J’observe que le chat, pour la croyance antique,
Étant mystérieux, était hiératique ;
Des peuples, gravement, l’adoraient à genoux,
Qu’il fût de chair, de bronze, ou d’argile émaillée.
En son œil froid d’icône et de bête empaillée
Que lisaient-ils, ces morts ? Vous, moi, qu’y lisons-nous ?

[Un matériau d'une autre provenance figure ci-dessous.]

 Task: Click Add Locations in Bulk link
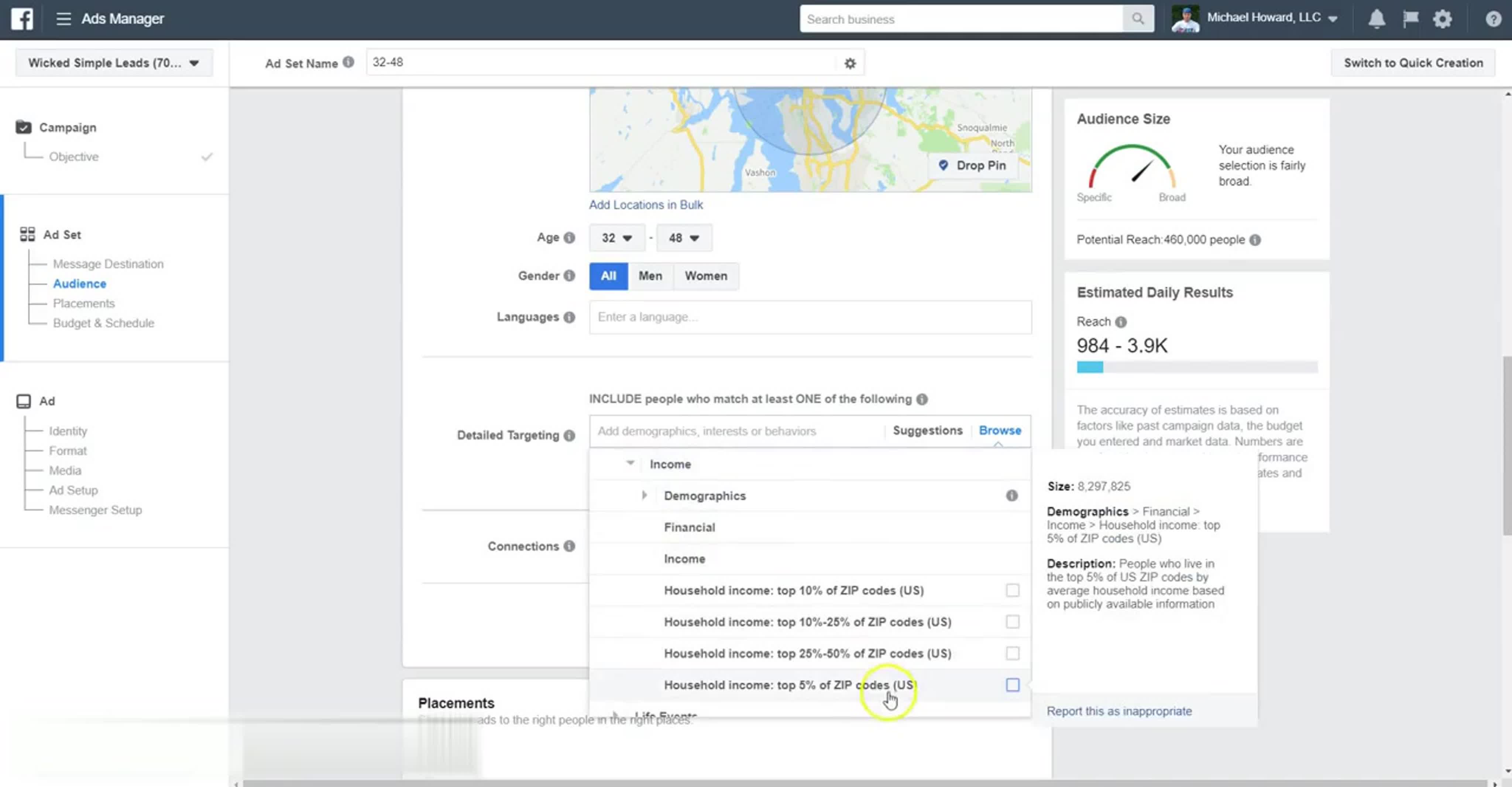click(646, 204)
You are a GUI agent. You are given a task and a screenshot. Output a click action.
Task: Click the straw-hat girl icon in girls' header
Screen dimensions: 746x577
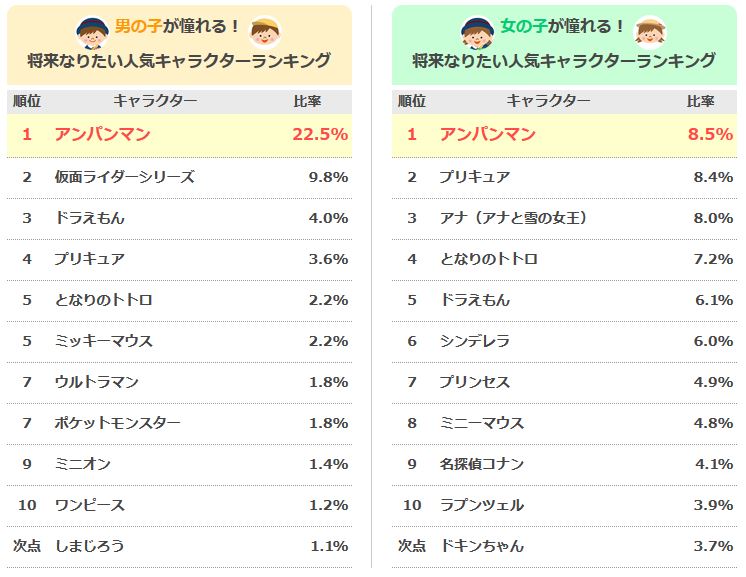tap(651, 32)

Grand ouvert, c’est quand même un mur à porte close,
Et « derrière lequel se passe quelque chose… »
Rien, peut-être ! Qui sait ? — Accroupi sous les cieux,
Le Grand Sphinx ne dit point à qui scrute ses yeux
Perdus à l’horizon sur les houles du sable,
Si ce qui dort au fond de son regard terni
Est de la Certitude ou de l’Inconnaissable,
Si c’est du pur Néant, ou bien de l’Infini !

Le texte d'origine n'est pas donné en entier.